◇リサイクルで大役果たした後、第3の人生(?)へ |
|
「愛・地球博」で活躍したリサイクル塩ビ製ベンチ、全国で再利用 |
今年の夏の話題の一つは、なんといっても「愛・地球博(愛知万博)」ではないでしょうか。名古屋近郊の長久手会場と瀬戸会場で、3月25日から9月25日まで、185日に渡って開催されたこの万博は、延べ2,200万人余という、予想を大きく上回る入場者を集め、大成功に終わりました。
21世紀初の万国博覧会として、「自然の叡智」をテーマとして開催されたというだけあって、会場内の随所で、環境に優しい工夫が取り入れられていました。
この「愛・地球博」の中で、塩ビが地味ながら隠れたスターの一つとして活躍したことはご存知でしょうか。このメルマガの3−23号でもお知らせしたとおり、塩ビ製品は給排水設備用の塩ビパイプ、強電から弱電までの電線被覆材、数々の建築部材などを始め、パビリオンの屋根用テント、アート作品の材料など、さまざまなところで使われていたのです。
 |
愛・地球博会場にて |
なかでも、環境に優しい塩ビを強くアピールしたのは、会場のあちこちの休憩コーナーに設置された塩ビ製ベンチでした。実はこのベンチは、都市再生機構の解体現場から集められた塩ビパイプや雨樋などを再利用したリサイクル塩ビ製品であり、文科省の肝いりで大同工業大学が製作し、地元リサイクル企業の(有)三宝が企画とシステム構築をし、コンパウンド・成型企業の協力も得て完成した、現場密着型リサイクルシステムの成果品としても価値ある代物なのです。

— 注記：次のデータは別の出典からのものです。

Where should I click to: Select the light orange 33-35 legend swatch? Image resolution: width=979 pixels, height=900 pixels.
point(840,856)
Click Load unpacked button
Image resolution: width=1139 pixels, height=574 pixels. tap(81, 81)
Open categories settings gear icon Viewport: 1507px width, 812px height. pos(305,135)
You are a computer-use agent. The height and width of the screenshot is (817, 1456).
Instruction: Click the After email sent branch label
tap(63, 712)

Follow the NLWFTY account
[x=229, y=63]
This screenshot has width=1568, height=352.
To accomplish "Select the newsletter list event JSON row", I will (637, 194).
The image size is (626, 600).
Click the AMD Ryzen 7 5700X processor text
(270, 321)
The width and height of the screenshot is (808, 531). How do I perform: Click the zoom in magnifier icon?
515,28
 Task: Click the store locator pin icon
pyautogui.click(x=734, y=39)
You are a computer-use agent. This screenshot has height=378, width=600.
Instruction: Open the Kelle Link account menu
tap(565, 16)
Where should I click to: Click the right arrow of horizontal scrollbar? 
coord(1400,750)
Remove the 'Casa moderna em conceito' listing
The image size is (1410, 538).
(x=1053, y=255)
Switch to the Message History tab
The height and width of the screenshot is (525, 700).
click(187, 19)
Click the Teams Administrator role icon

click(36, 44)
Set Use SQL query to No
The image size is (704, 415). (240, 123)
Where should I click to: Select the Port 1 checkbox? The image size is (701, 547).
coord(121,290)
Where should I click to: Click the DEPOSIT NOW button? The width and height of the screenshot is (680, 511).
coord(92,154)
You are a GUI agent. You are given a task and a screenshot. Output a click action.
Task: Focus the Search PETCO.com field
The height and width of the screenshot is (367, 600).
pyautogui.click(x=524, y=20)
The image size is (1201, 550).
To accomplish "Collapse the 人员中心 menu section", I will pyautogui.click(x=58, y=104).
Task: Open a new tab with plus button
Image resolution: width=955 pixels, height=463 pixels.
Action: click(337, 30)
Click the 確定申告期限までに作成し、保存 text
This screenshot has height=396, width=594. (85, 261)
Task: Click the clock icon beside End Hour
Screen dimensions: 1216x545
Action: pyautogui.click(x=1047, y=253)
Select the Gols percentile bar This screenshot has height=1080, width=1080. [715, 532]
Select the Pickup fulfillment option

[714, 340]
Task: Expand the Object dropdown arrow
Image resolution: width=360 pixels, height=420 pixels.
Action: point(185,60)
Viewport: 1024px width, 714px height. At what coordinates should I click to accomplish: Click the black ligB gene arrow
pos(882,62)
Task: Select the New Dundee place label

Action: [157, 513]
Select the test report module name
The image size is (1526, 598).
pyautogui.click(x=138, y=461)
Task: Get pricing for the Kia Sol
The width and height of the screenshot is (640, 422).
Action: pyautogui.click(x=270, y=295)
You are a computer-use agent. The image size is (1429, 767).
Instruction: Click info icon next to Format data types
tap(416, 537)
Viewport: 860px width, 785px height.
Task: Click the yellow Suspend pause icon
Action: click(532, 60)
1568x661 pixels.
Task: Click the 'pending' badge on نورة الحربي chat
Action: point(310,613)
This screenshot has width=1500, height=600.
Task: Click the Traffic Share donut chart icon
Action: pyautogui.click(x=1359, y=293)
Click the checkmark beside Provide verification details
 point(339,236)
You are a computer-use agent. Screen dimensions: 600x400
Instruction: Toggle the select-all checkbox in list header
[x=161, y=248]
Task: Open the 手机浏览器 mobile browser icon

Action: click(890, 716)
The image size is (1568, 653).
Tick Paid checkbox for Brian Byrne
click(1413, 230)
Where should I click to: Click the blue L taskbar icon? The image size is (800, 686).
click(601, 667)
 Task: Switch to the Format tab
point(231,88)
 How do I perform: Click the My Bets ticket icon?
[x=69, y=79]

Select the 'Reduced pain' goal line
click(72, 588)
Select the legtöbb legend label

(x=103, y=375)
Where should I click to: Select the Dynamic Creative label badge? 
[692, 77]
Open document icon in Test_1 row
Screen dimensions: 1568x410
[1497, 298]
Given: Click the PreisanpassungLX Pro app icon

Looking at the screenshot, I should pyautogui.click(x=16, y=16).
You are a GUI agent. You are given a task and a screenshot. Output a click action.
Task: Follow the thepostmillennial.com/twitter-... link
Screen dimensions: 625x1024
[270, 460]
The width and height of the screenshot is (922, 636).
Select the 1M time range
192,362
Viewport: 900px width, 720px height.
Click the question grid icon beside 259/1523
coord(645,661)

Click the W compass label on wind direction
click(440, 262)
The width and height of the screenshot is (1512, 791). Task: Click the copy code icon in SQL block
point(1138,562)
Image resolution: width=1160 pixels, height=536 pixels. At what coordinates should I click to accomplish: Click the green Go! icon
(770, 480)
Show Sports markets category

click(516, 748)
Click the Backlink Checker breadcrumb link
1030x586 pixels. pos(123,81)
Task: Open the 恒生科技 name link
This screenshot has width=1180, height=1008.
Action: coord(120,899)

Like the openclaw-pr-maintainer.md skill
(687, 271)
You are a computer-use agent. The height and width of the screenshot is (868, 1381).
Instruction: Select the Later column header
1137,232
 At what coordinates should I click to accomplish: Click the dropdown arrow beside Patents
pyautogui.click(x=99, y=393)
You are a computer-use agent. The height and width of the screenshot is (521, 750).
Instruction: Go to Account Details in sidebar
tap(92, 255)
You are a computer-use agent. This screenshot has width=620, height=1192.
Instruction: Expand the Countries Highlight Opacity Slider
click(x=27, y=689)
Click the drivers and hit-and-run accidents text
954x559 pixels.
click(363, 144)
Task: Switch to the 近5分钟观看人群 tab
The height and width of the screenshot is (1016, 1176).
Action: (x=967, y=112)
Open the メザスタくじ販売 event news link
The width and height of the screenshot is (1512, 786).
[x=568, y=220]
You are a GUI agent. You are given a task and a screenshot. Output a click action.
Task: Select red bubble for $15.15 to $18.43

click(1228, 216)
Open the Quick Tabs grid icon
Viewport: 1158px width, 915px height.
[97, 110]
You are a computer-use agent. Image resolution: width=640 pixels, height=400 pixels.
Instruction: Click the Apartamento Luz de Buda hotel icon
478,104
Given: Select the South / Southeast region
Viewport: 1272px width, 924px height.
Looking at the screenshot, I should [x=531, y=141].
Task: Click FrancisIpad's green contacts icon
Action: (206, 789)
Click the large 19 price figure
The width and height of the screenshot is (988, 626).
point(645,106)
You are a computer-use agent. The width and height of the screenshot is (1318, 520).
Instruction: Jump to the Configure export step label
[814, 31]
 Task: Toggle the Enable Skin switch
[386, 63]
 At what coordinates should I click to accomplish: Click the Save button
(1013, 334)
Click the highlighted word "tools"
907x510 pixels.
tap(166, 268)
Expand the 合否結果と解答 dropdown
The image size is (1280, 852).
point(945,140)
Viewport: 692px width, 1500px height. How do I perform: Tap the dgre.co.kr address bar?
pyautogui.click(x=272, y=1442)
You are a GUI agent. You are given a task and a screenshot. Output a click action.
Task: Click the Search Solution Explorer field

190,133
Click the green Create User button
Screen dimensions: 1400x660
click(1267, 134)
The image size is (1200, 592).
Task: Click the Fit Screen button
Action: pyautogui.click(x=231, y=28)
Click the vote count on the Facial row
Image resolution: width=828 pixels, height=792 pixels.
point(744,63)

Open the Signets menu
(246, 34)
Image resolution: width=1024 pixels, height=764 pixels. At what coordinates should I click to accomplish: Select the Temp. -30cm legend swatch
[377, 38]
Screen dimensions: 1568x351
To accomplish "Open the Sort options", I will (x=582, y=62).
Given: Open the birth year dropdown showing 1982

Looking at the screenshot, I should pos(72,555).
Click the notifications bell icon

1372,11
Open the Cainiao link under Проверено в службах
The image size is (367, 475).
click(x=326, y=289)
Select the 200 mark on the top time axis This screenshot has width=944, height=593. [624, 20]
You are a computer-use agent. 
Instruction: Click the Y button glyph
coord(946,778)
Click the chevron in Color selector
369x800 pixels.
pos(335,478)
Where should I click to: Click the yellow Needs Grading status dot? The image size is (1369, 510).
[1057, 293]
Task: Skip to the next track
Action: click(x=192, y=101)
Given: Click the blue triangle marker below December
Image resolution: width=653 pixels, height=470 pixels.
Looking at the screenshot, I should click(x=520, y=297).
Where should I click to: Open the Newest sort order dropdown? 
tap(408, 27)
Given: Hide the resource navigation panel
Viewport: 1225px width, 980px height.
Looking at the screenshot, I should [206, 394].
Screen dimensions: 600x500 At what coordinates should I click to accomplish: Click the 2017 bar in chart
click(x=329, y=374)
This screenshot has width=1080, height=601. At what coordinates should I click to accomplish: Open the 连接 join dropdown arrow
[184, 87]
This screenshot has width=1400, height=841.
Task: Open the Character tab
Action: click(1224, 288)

185日間の長丁場を無事終えたこの「ベンチくん」、万博終了後は息つく暇もなく、地元の長久手町始め全国各地の公園などに設置されて、再び社会のお役に立っています。
 |
茅ヶ崎公園にて |
一番遠くへ行ったのは、神奈川県茅ヶ崎市まで。ここには10基のベンチくんが貸与され、茅ヶ崎市の海岸近くの茅ヶ崎公園に設置されて、市民の憩いに役立つことになりました。10月22日には同市の服部市長のご出席を得て、関係者とともに披露の会も開かれました。服部市長は「塩ビがベンチとしてリサイクルされ、茅ヶ崎市民の憩いの場であるこの公園に設置されたことは、環境の面からも、市民の意識向上の意味からも、大変有意義である」と挨拶されました。
今後茅ヶ崎市としては、市内の公共施設を中心に塩ビ製品の積極的活用を図っていく意向を強くされており、私たちとしても心強い限りです。
ベンチくんのみならず、「愛・地球博」で使われた塩ビ製品は、万博終了後、それぞれきちんとリサイクルされる予定になっており、テントもパイプも電線も、それぞれ第2のお役に立つべく、それぞれの道を進んでいます。
それにしてもこのベンチくん、もともとの、いわば現役時代はパイプや雨樋、畳縁型などで活躍したつわものですが、使用済みとなった、いわば定年後の第2の人生(?)としてベンチに生まれ変わったもの。それがさらに場所を変えて第3の職場で社会のお役に立ち続ける。すがすがしい、いい話であると同時に、なんとなく(わが身と引き比べると)しみじみとするではありませんか。